Sister Jane smashed a pale over Ms. Koostachin's head, so hard that the two sections of the pail where the handle is joined to the pail left bleeding wounds on Ms. Koostachin's shoulders. Unbeknownst to the still five-year old student, however, this treatment was but a sample of what was to come.
The next year, as a six-year-old, grade 1 student, Ms. Koostachin's cousin, the late Margaret Kesho, was pushing her around in a wheelbarrow, on the school playground, when one of the wheels hit a soft patch of mud, causing the wheelbarrel to tip and Ms. Koostachin to fall out.
“I fell and a truck ran over my right leg. The kids were screaming and Sister Jane came running out. Without checking me out, she yanked me out of the mud and the older girls carried me to an isolate room in the younger girls' residence. I don't recall exactly what took place because I was in shock. I was in bed and alone in the room and my leg was aching so badly and shaking, and I wanted so badly for my parents to be there with me.

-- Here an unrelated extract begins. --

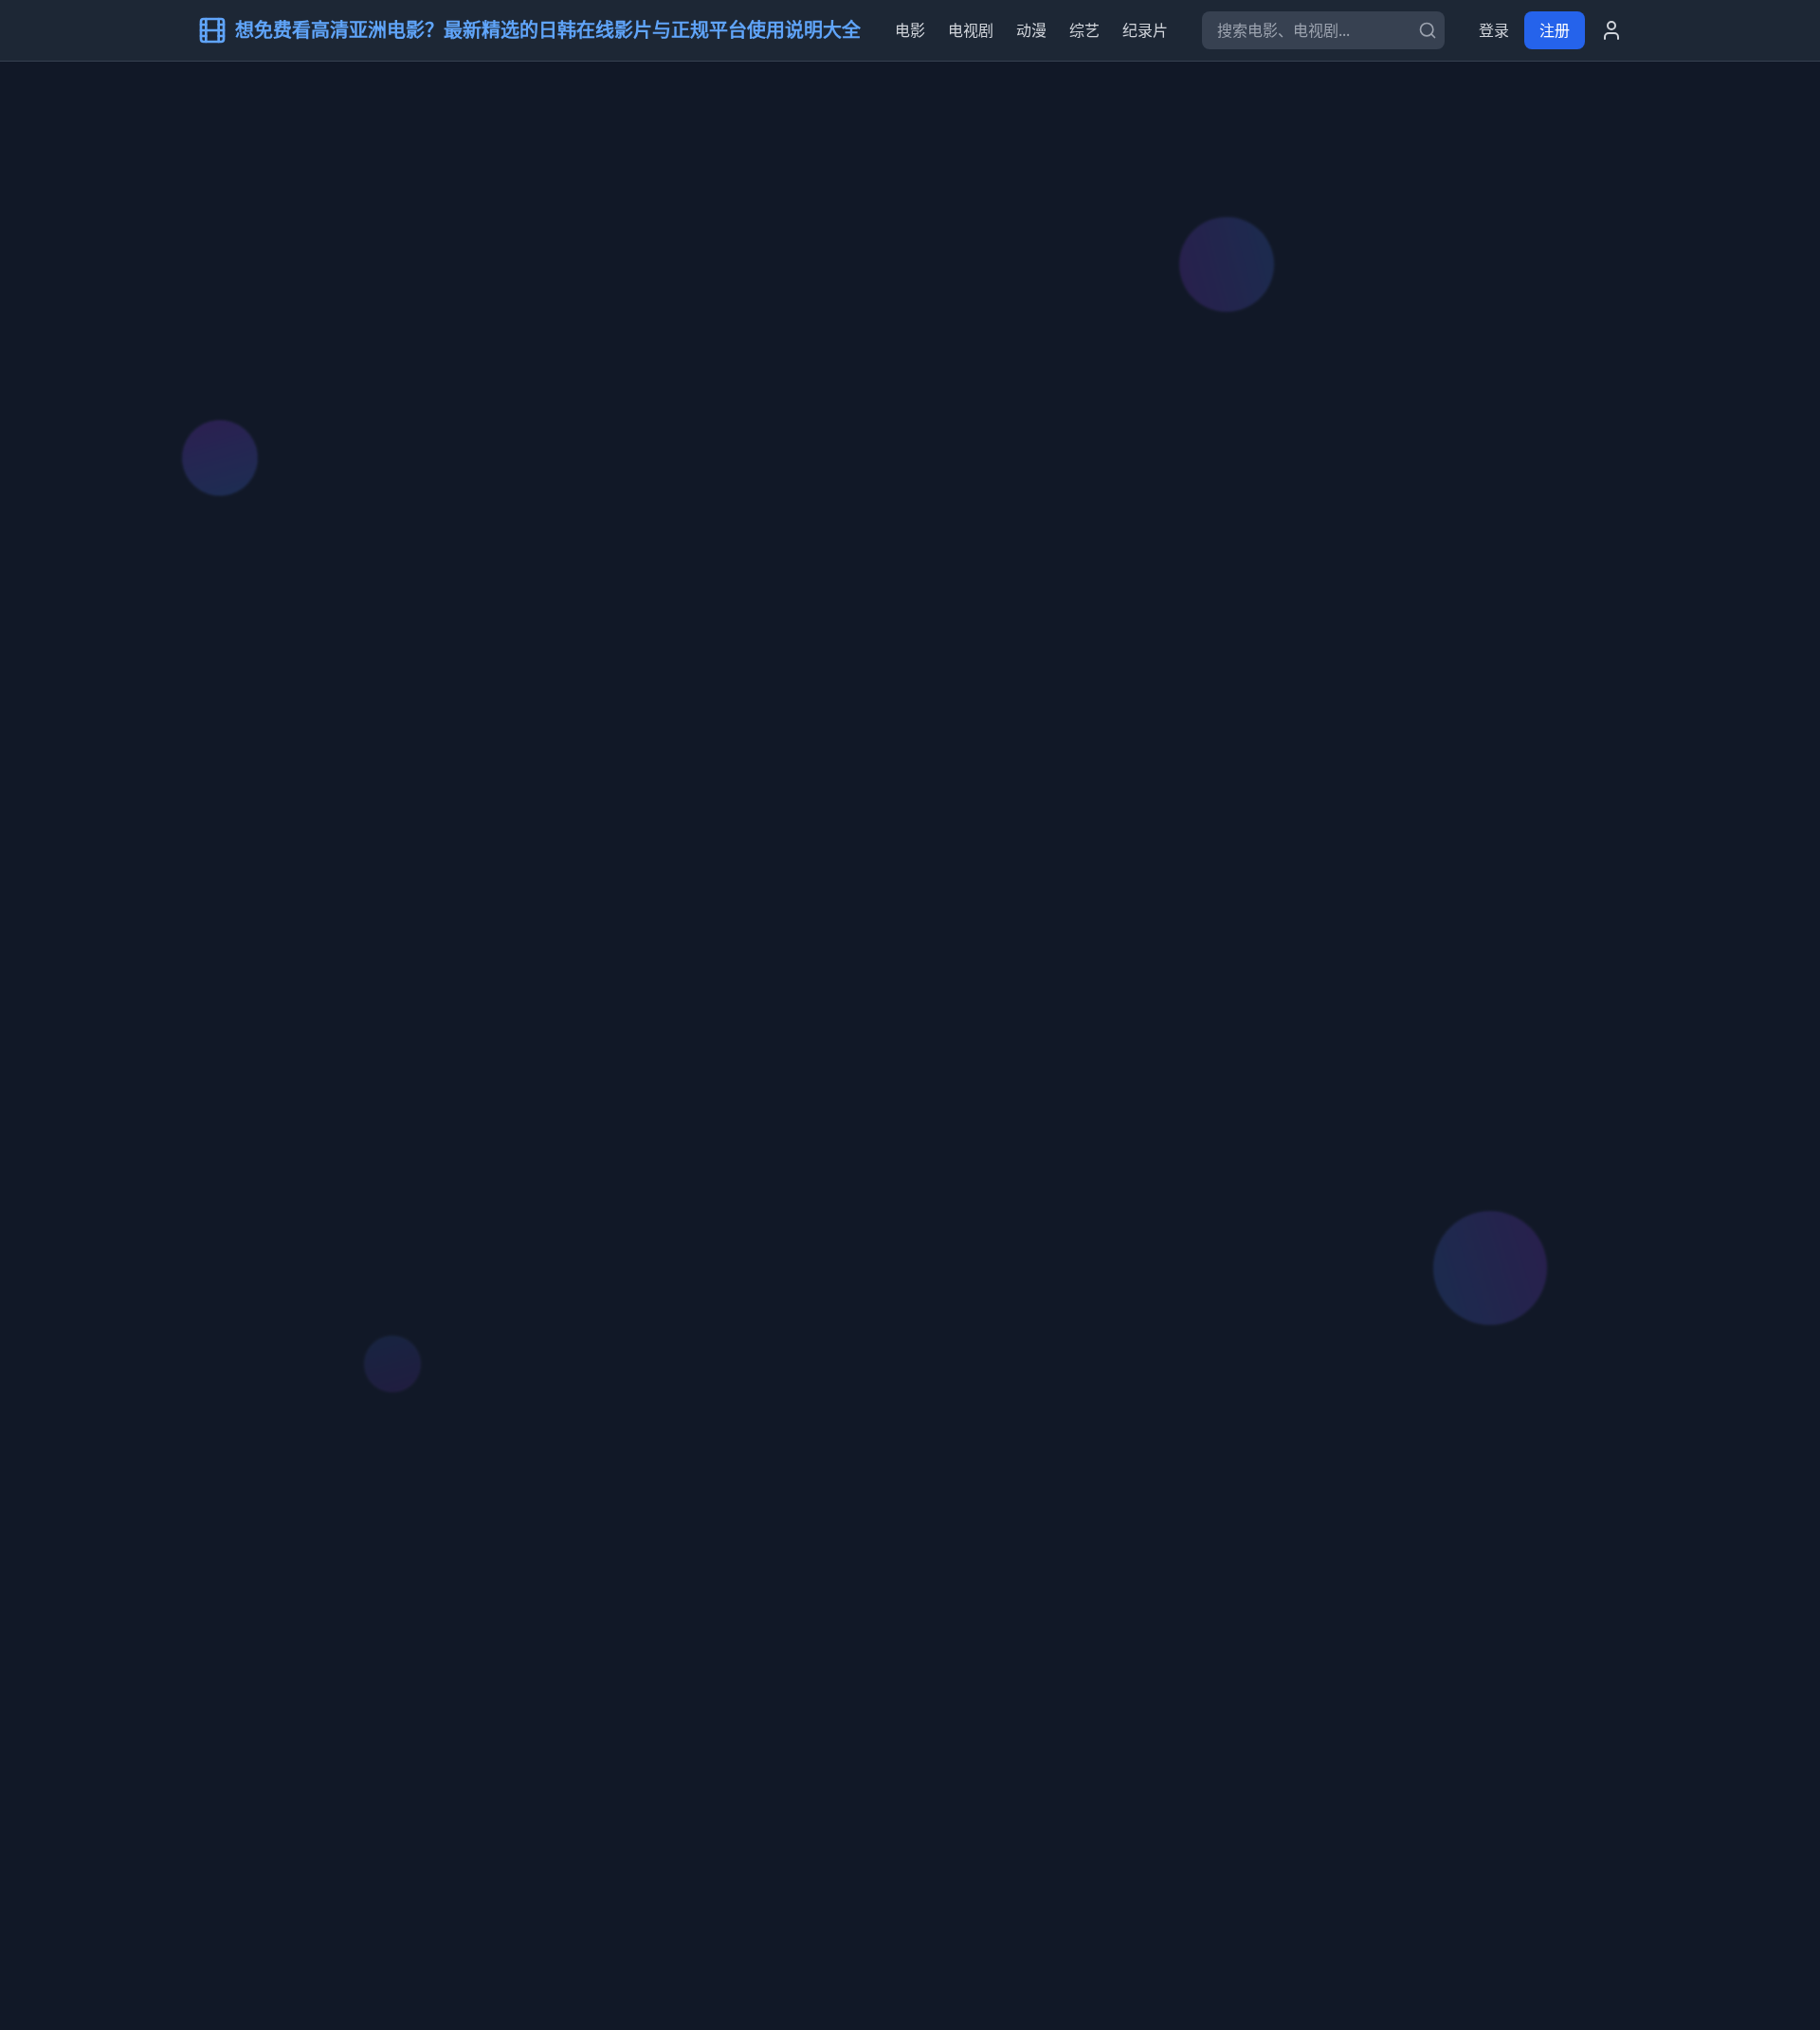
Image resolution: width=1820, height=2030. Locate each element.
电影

As I laid there sobbing into my pillow, Sister Jane walked in with a tray of food and as she placed the tray in front of me she said: 'Don't tell anybody about this. This is our secret.' She grabbed me by the shoulders and shook me when she said that, then she was nice and gently coaxed me to eat. I ate between my sobs. By then my leg was throbbing; I was in great pain. I received no medical attention and I had no visitors except Jane, who cleaned and fed me.”
Her ordeal ended when the other girls told sister Catherine what had happened and she got Ms. Koostachin's aunt, who was a Nun working as a seamstress at the school, and the two of them rushed to Ms. Koostachin's room.
Ms. Koostachin said Sister Jane happened to be in the room, knitting. She tried to act as if nothing had happened, but before she could answer the other two women's questions, Sister Catherine lifted up the bedsheet and saw the young girl's back and blue right leg.
She was carried on a stretcher to the hospital, across the creek from the school. Ms. Koostachin said she was in the hospital for a few days, where, fortunately, x-rays revealed no broken bones, but she added that she still has pain and a lack of flexibility in her right leg.
Moreover, she recounted a couple of assaults other students suffered at the hands of Sister Sarah. “I remember in the younger girls' residence, seeing Sister Jane grab my cousin Madeline Koostachan and smashing her face on the concrete just for arriving late from visiting her parents over the weekend. She did that twice. Her mouth was bleeding and her eye swelled up. She was screaming and crying.”
Ms. Koostachin witnessed Sister Jane smashing the heads of her cousin Shirley Gagnon and another student, Rita Mark, in similar fashion, for little or no reason.
It's not surprising that young children growing up surrounded by violence, would themselves resort to violence; and Ms. Koostachin said she violent fights between the students were common. She said they also heard similar stories from the boys.
Although Ms. Koostachin said that in time she forgot about all these incidents, the effects remained.
“After high school many of us began to drink or do solvent sniffing in an effort to while away our time. Many young people became alcoholics and died in three-wheeler accidents. A few committed suicide ... Others became drug addicts, sexual abusers and spouse beaters.”
Although it was years after the fact and the damage was done, Ms. Koostachin said Sister Jane did have her day in court, after some students charged her, for the abuse they suffered; and the OPP collected stories from former students about their residential school years.
Ms. Koostachin is now trying to focus on the present and the future, although she doesn't want the past to ever be forgotten.
“On June 11 (2008) when Prime Minister Harper finally gave the official apology to the Aboriginal Community, I found that to be satisfactory. But the next stage is to plan a tribunal and initiate a fact finding of these atrocities, similar to the steps taken in Africa for reasons of Apartheid.”